Work item: Having located the line with "You are a computer-use", repeat it and all remaining lines of the records exactly. Pictures do not belong in the answer.

Pixel coordinate grounding data:
_ _ _ _ _ _ _
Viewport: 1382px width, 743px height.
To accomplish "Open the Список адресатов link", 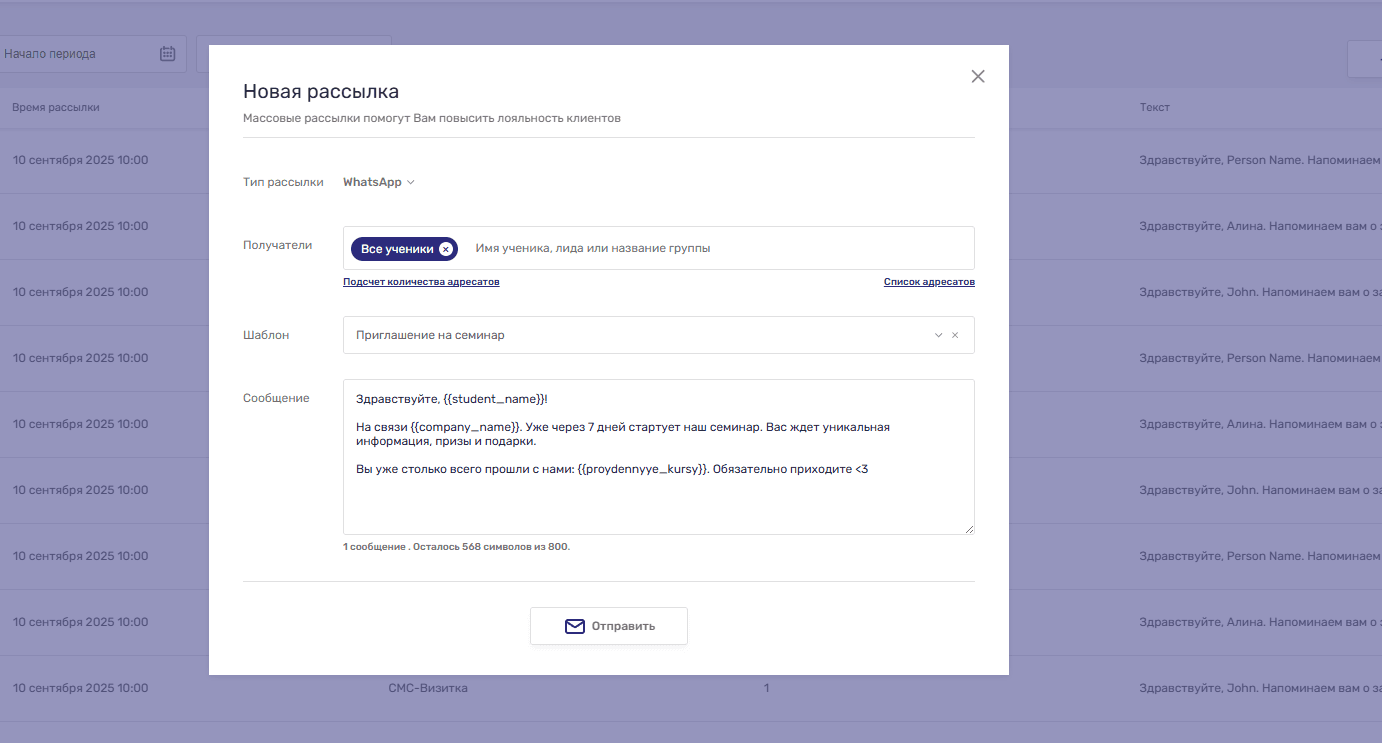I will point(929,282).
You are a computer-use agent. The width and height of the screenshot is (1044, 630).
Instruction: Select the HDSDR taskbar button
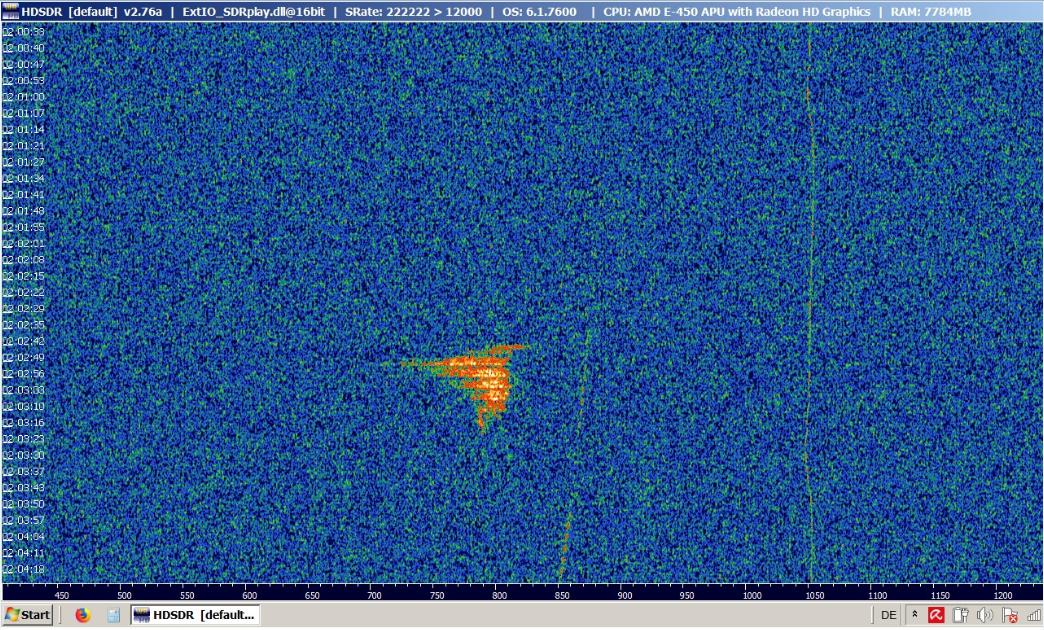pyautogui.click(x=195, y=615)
_ _ _ _ _ _ _
Solution to the problem:
You are a computer-use agent. The width and height of the screenshot is (1044, 630).
Instruction: Select the HDSDR taskbar button
pyautogui.click(x=195, y=615)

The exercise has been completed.